FreshDirect Expands Suburban Footprint

Responds to 100% growth surge in Northeast, readies to open new micro-fulfillment center
Photograph courtesy of FreshDirect

Prompted by a 100% growth surge in its suburban footprint, online food grocer FreshDirect has expanded its delivery capacity in Westchester and Long Island, N.Y.; New Jersey; and Connecticut. The Bronx-based company is also extending its Hamptons delivery for the foreseeable future.

When it comes to grocery delivery, speed is of the essence. “Our ‘hub and spoke’ model enables us to serve a broader base of customers and get to them faster,” FreshDirect COO Tim Knoll told WGB. He says the company’s main hub—its 640,000-square-foot Bronx facility—is built for scale and enables next day, same day and on-demand delivery throughout the markets its serves. 

While FreshDirect has seen substantial growth in urban areas, since the pandemic, the suburbs are the heart of the action. The company has responded by doubling its transportation capacity to serve the suburban market, which has doubled in revenue vs. last year, Knoll added.

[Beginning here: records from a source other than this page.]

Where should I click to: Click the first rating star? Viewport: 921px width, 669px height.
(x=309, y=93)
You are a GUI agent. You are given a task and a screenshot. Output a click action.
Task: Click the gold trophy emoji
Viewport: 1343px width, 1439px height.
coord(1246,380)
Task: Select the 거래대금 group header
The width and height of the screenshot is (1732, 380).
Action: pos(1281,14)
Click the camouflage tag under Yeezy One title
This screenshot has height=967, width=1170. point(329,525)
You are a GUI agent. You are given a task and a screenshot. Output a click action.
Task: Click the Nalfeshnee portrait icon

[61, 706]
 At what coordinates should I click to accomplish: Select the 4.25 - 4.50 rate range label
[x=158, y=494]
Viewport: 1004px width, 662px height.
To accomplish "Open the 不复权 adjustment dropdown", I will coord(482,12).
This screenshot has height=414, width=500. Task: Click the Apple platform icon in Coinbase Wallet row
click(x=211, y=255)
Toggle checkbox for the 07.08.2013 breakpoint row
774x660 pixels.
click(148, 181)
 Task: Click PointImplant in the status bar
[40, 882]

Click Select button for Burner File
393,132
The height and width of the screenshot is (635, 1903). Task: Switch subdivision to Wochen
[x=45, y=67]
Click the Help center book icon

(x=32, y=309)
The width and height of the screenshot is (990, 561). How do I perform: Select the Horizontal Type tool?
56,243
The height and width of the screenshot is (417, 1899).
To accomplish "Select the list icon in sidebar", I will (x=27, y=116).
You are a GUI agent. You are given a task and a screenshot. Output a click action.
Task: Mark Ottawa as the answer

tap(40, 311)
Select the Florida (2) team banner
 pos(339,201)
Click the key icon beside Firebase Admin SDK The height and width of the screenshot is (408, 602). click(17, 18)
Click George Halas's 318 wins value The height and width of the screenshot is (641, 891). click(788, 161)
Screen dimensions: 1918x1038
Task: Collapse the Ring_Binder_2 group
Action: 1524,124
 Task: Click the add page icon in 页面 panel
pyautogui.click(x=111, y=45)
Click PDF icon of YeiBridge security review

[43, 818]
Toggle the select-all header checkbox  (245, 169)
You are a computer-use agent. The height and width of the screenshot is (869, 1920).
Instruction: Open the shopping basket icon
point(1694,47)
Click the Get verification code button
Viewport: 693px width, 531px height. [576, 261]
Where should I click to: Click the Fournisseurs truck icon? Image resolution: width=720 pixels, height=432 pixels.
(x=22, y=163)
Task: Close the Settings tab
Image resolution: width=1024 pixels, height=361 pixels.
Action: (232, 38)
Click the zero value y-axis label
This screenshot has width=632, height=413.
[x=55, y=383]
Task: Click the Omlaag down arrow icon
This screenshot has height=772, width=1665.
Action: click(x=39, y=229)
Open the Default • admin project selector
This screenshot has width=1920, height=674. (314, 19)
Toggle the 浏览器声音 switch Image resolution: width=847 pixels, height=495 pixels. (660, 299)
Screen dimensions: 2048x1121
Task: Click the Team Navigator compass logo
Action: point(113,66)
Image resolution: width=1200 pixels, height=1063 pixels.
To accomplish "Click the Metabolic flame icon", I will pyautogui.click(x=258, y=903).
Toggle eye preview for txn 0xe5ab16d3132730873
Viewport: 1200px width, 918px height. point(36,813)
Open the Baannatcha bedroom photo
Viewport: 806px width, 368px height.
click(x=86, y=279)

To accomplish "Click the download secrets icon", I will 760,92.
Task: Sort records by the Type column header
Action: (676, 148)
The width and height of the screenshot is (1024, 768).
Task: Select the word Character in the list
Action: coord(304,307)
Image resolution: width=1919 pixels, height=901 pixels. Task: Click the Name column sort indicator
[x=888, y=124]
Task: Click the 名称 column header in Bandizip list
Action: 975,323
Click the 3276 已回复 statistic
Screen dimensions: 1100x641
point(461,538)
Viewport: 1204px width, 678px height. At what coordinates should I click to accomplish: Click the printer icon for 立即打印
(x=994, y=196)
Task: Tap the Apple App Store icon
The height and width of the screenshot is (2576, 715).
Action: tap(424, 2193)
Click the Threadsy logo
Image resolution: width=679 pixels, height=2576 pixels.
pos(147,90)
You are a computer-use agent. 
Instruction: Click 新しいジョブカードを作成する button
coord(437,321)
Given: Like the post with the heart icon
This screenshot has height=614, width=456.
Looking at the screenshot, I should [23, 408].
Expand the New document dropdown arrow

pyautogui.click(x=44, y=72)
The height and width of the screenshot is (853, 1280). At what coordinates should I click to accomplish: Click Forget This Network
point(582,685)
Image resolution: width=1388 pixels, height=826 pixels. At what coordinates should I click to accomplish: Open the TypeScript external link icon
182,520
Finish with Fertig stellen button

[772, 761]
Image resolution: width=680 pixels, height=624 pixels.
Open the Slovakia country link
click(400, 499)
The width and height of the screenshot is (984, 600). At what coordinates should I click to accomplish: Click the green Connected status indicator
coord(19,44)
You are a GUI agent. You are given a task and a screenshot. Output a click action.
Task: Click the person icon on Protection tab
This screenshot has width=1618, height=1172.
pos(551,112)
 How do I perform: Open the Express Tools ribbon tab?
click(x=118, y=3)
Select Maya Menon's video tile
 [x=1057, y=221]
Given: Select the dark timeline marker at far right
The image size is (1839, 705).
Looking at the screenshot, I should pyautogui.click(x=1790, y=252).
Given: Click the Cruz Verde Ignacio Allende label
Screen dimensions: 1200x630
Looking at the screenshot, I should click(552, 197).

“We have seen strong double-digit growth in urban areas such as Manhattan, and we are seeing even faster growth in the suburbs, [which are] outpacing urban areas in growth and total revenues,” said Knoll. “Our suburban customers have larger families and larger pantries, driving growth in order size. And they are loyal and frequent customers; they form their habit quickly with us and stick [to it].

“Suburban customers have experienced what residents of urban markets have known for a long time—convenience doesn’t mean you have to sacrifice quality—you can access the best food in the country without a trip to the store,” said David McInerney, co-founder and CEO of FreshDirect, in a statement. “And as more people relocate to the suburbs as a result of the pandemic, they are taking FreshDirect with them or trying us for the first time and never looking back.”

A recent customer survey revealed that suburban and Hamptons demand will continue unabated, said FreshDirect, which found that 76% of its customers already in the Hamptons plan to extend their stay beyond the summer.

“The decision to extend our service to the Hamptons is a direct response to the many customers who have decided to stay in that area for the foreseeable future due to the pandemic,” McInerney said. “We wanted to extend the opportunity for them to have a safe grocery buying alternative for the rest of the year.”

“The pandemic accelerated online grocery trial by years,” affirmed Knoll, who anticipates continued demand. FreshDirect has seen growth with both its core customer and new shoppers, and reports that new customer retention is up 150% year over year.

What’s next for FreshDirect in today’s increasingly competitive marketplace? “The FreshDirect model is replicable in any major metropolitan area in the United States,” said Knoll. However, the company is taking a measured approach to further expansion.

“We are first laser-focused on the markets we serve and will soon launch a new micro-fulfillment center in Washington, D.C., which combines automation with our expertise in fresh. Facilities like this one will enable expansion across the Eastern seaboard, as well as other markets across the country,” he said.

In an effort to continue delivering fresh food to customers’ doorsteps when they want it, the company also plans to hire 350 full-time employees from now through mid-September.

Online fresh food grocer FreshDirect delivers directly to customers throughout seven states, including the New York City and Philadelphia metropolitan areas, and the District of Columbia. Launched in 2002, FreshDirect is a privately held company. Earlier this year it announced a partnership with the robotic microfulfillment technology company Fabric to modernize service in the greater Washington, D.C., area.